One answer is that in his desperate desire to cosy up to the Liberals even before the election was called, he betrayed his own natural supporters.
And it’s all because he refused to honour his own “cast iron guarantee” to hold a referendum on the Lisbon Treaty.
The treaty, you will recall, is now signed, sealed and delivered.
Among other things it gives us the very first President of Europe, Hermann van Rompuy, and “the most powerful woman in Europe”, an obscure Labour peer called Baroness Ashton of Upholland, who has never been elected to anything.
The Treaty is the latest and biggest step down the road to a European superstate.
Given half a chance, the people of Britain would vote against it. For a few months, it looked as if a new Conservative Government led by Mr Cameron might actually offer that rare opportunity.
Then the treaty was ratified by all the other countries of the EU and Mr Cameron surrendered without a shot being fired.
He thought it would all get too messy if Britain withdrew from the agreement after it was in place.
Instead, he’s promised he won’t agree to any further attempts at “Eurocreep” – but it’s too late for that because no further treaties are necessary.
Ardent Conservatives are purple with apoplexy when they look at the election results, demanding to know why anyone in their right mind would vote for the UK Independence Party.
UKIP – dismissed by Mr Cameron as “fruitcakes, loonies and closet racists, mostly” – polled more than 900,000 votes at the General Election.
It didn’t do them any good. They didn’t win a single seat.
Even Nigel Farage, who thought he could oust the Speaker of the House of Commons, John Bercow, came down to earth with a bump.
But UKIP did achieve its main aim. That was to deprive the Tories of seats they might have won without the Eurosceptic party’s intervention.
Various experts estimate the Tories were, as a direct result of this, deprived of 19 or 20 seats at the General Election.
Another 20 seats would have seen Mr Cameron over the line into an outright Commons majority.
If he had simply honoured his original “cast iron guarantee” of a referendum on the Lisbon Treaty, most UKIP support would have melted away.
The Tories would be home and dry and Nick Clegg would be yet another also-ran leader of the Liberal party.
The terrible irony is that in the nauseating Parliamentary love-in we have witnessed this week, Mr Cameron has clambered into bed with the most committed Europhile party in British politics.
The Lib Dems positively want a European superstate. They would sign up to the Euro tomorrow. They would willingly surrender British sovereignty to Brussels.
One sceptic MP has warned: “Europe is developing into an empire, not a military or hereditary one, but an empire run in the interest of a narrow elite.
“Anyone familiar with the Austro-Hungarian Empire will recognize the characteristics and that in attempting to hold itself together this latter day empire became more and more repressive.”
These are the words of Gisela Stuart, the German-born Labour MP who was the British representative on the committee which drew up the European Convention.
Ms Stuart saw what was happening at close quarters and recoiled in horror.

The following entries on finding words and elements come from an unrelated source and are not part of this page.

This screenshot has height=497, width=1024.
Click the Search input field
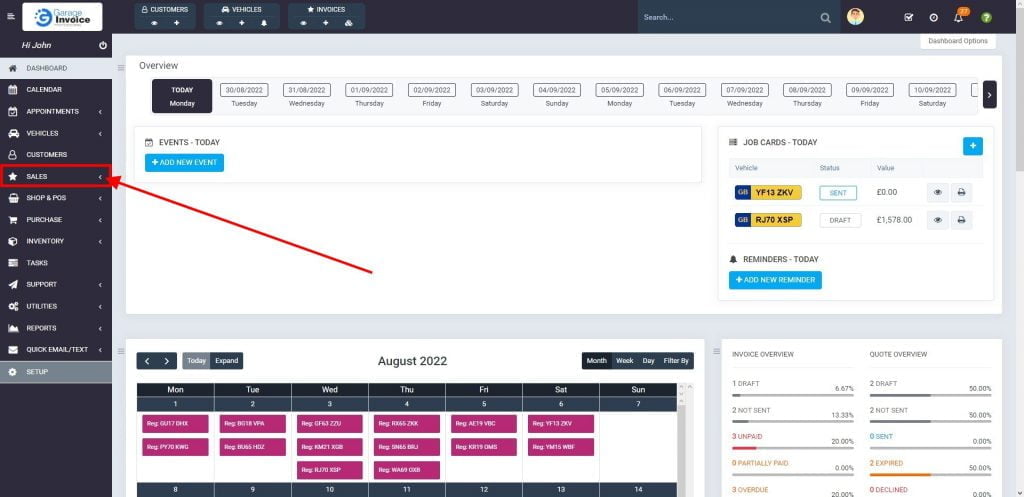[725, 17]
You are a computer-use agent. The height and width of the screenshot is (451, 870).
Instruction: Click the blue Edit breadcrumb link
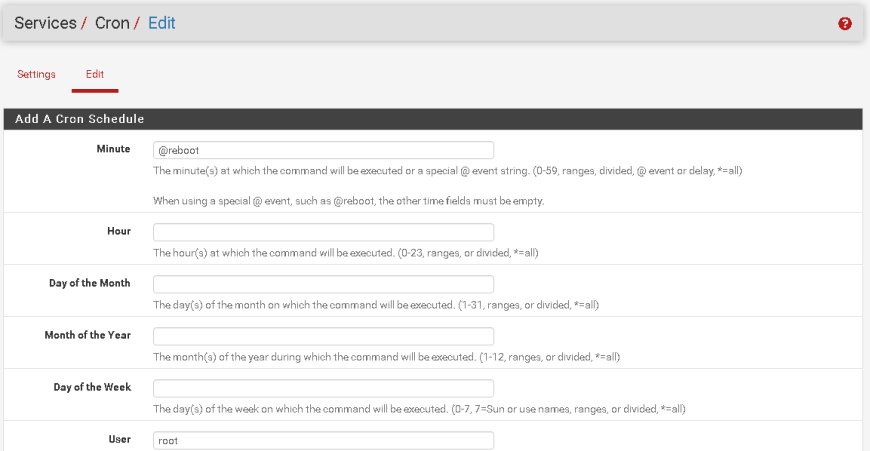(x=161, y=23)
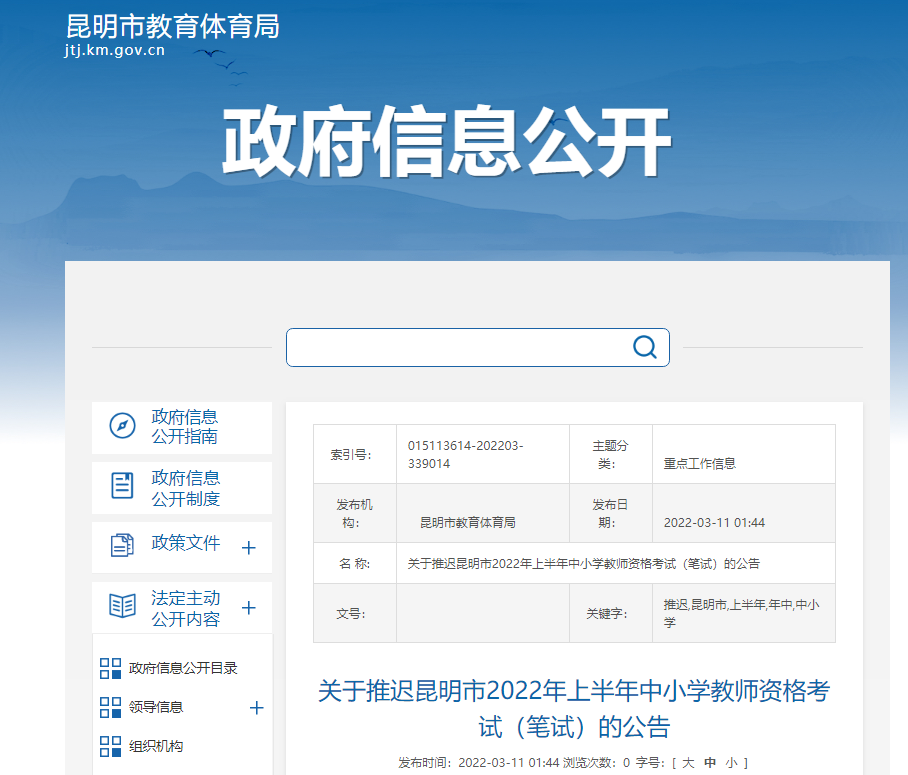
Task: Open 政府信息公开指南 menu item
Action: (185, 427)
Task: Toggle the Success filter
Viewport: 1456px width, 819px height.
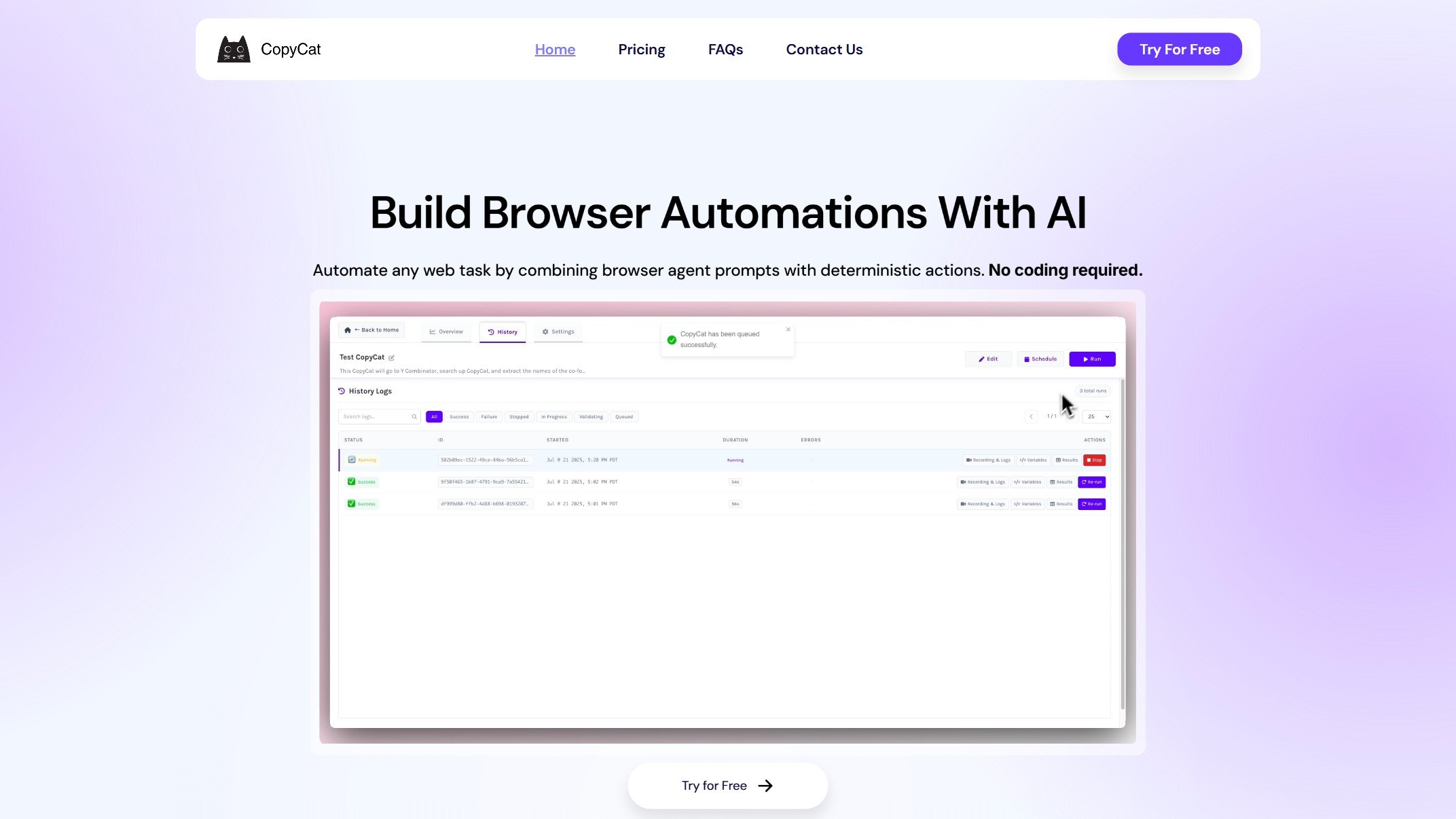Action: (459, 416)
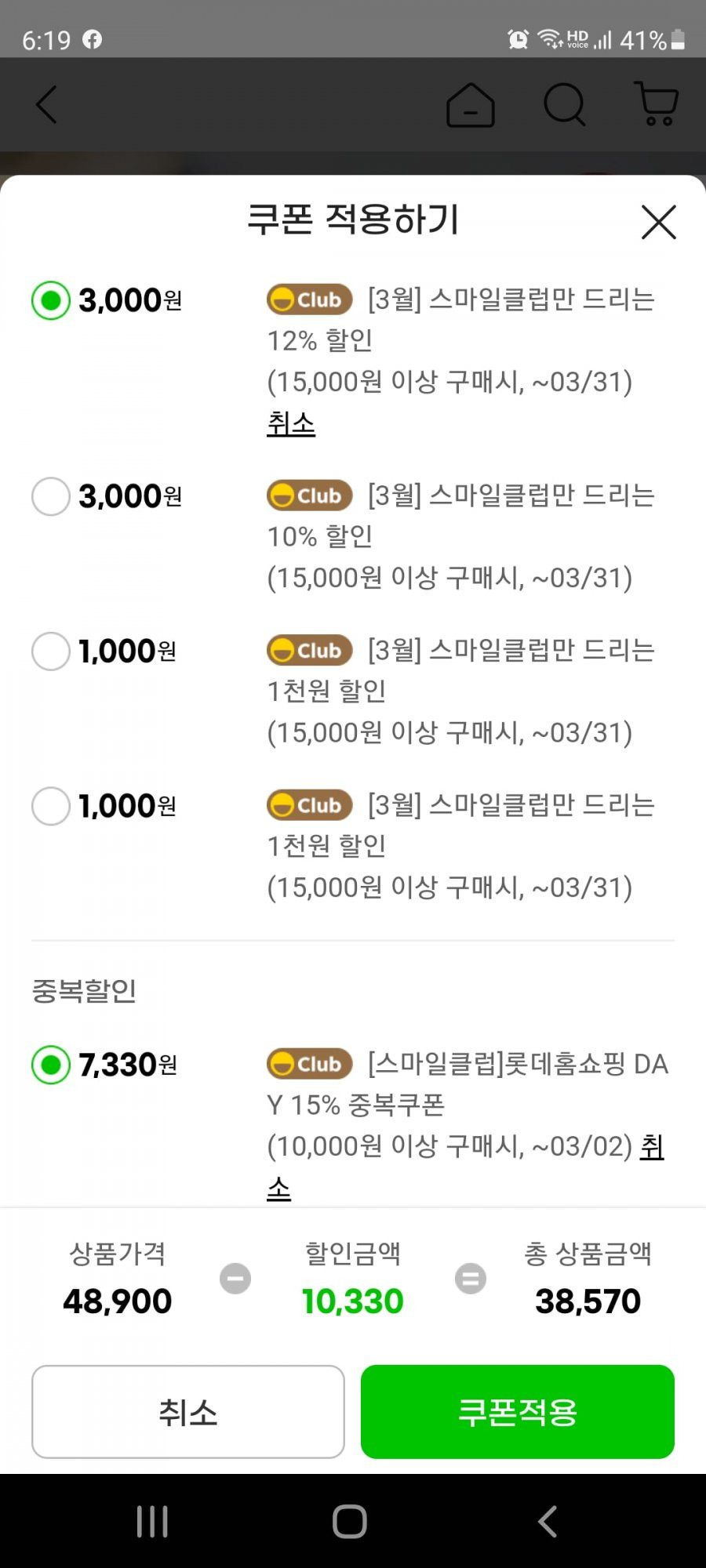
Task: Select the 10% discount 3,000원 coupon radio
Action: coord(51,496)
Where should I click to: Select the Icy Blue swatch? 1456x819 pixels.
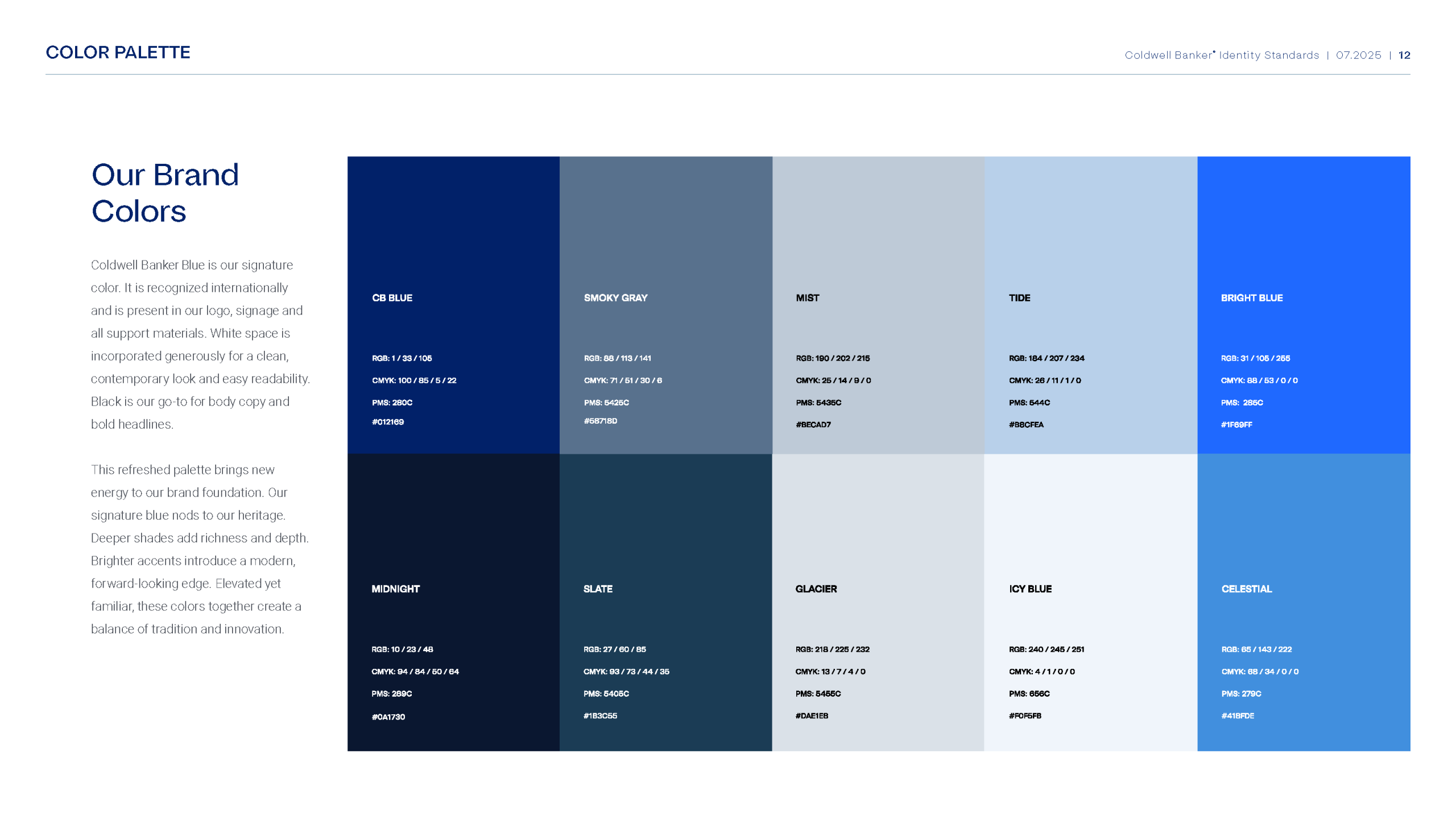1090,523
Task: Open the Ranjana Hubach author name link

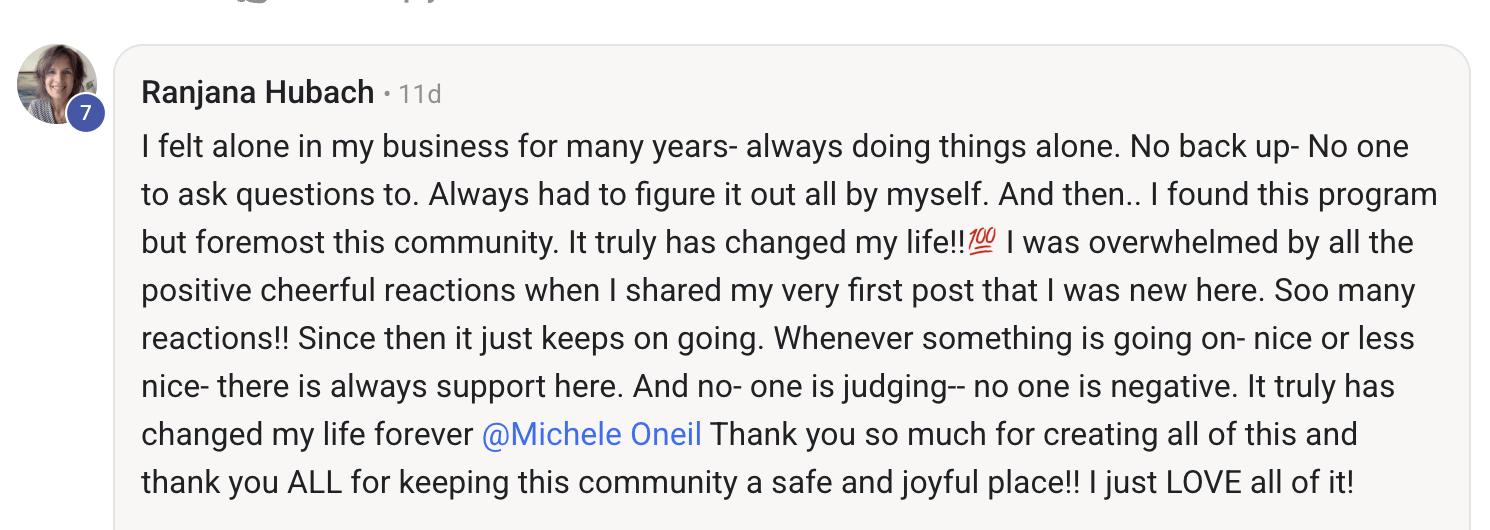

No wonder she managed to cling onto her Birmingham Edgbaston seat when all around her Labour MPs were falling like nine-pins.
If the Conservatives had adopted Ms Stuart’s tone in their approach to the EU then there would be no need for UKIP and no need for coalition politics.
The irony is this was not only the Tories best chance for years to win an outright majority in a General Election but possibly their last chance ever.
Now they have copped off with Mr Clegg, a former Eurocrat and Euro-MP, we may lose our first-past-the-post electoral system and get proportional representation instead.
That means hung parliaments for ever, with the Lib Dems permanently holding the balance of power.
Instead of the promised referendum on the Lisbon Treaty, Mr Cameron will be offering us a referendum on electoral reform.
With luck, we will reject the idea of constant compromise, back-stairs deals and cobbled-together coalitions. But we might not.
All this means the people who voted UKIP have actually got the very opposite of what they were hoping for.
By depriving the Conservatives of an outright majority, they may have lumbered Britain with a permanent Lib Dem dictatorship.
The blame rests firmly with Nick Clegg’s new best friend.